Repeat exactly the lines below from the line that contains "The image size is (206, 123)." to the last line, inclusive, without the pictures.

*** Opening DATA ***

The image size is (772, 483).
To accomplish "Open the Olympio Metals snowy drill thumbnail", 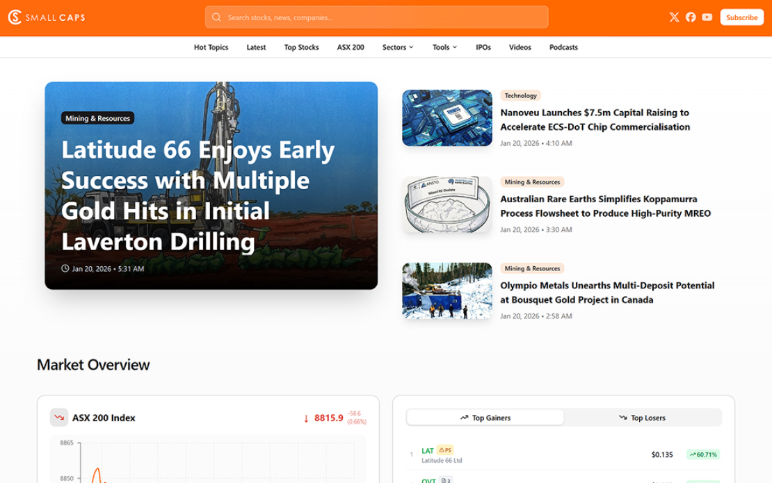I will click(447, 290).
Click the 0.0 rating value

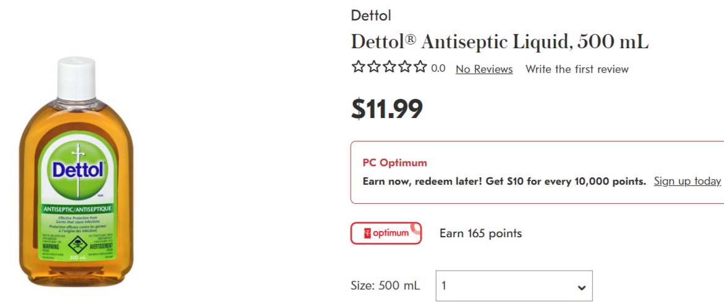pos(438,69)
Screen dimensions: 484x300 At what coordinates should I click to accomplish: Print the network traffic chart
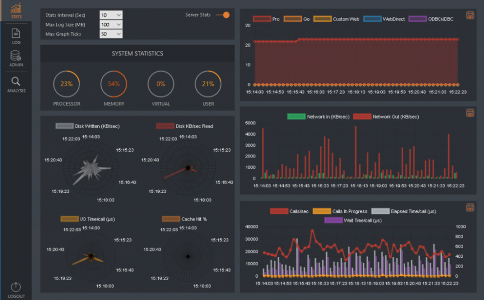coord(469,113)
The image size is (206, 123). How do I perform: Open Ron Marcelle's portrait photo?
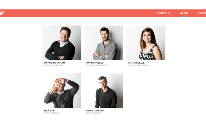104,43
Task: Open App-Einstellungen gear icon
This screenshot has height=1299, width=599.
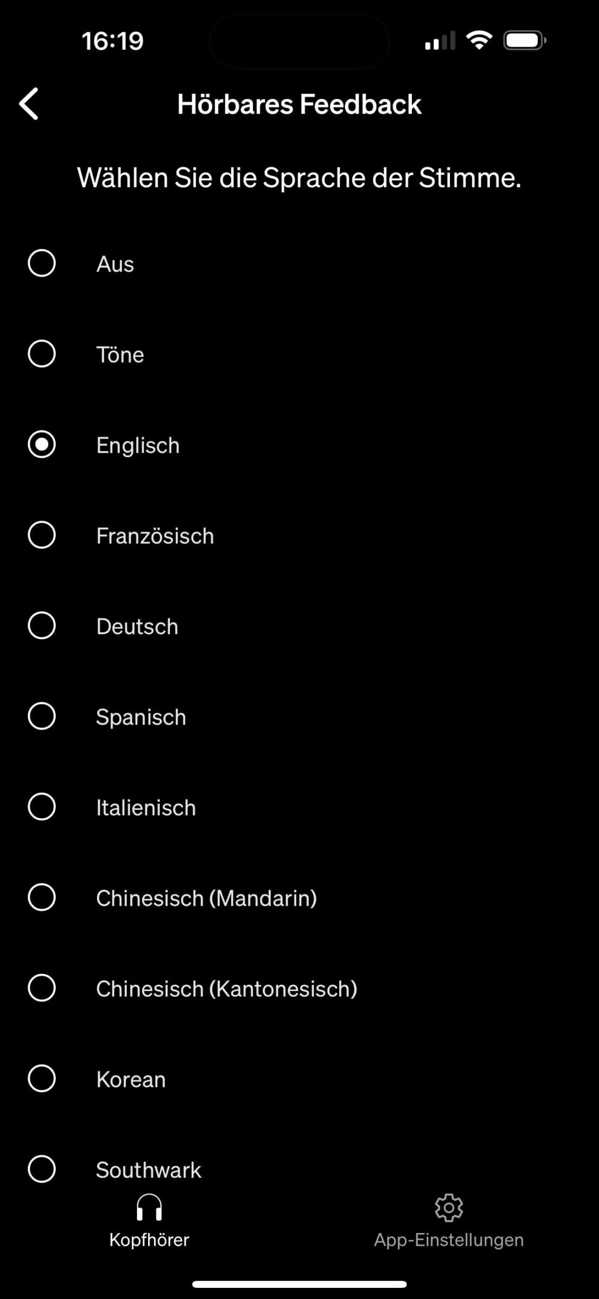Action: tap(449, 1207)
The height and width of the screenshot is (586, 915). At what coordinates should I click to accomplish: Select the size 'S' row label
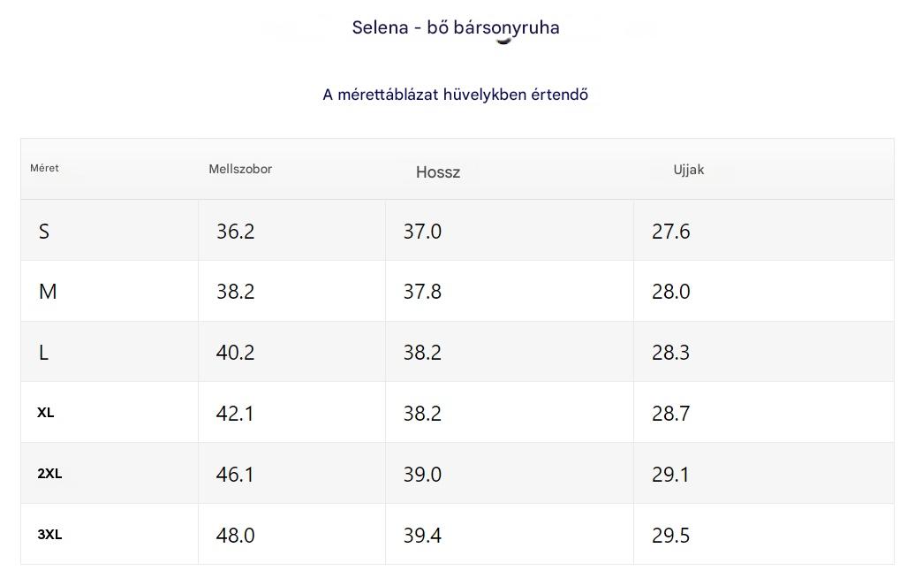pyautogui.click(x=44, y=232)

*** Closing DATA ***

# SOLUTION TO THE EXERCISE:
The image size is (206, 123). How do I perform: Open Ron Marcelle's portrait photo?
104,43
Task: Open App-Einstellungen gear icon
This screenshot has height=1299, width=599.
Action: tap(449, 1207)
The height and width of the screenshot is (586, 915). At what coordinates should I click to accomplish: Select the size 'S' row label
pyautogui.click(x=44, y=232)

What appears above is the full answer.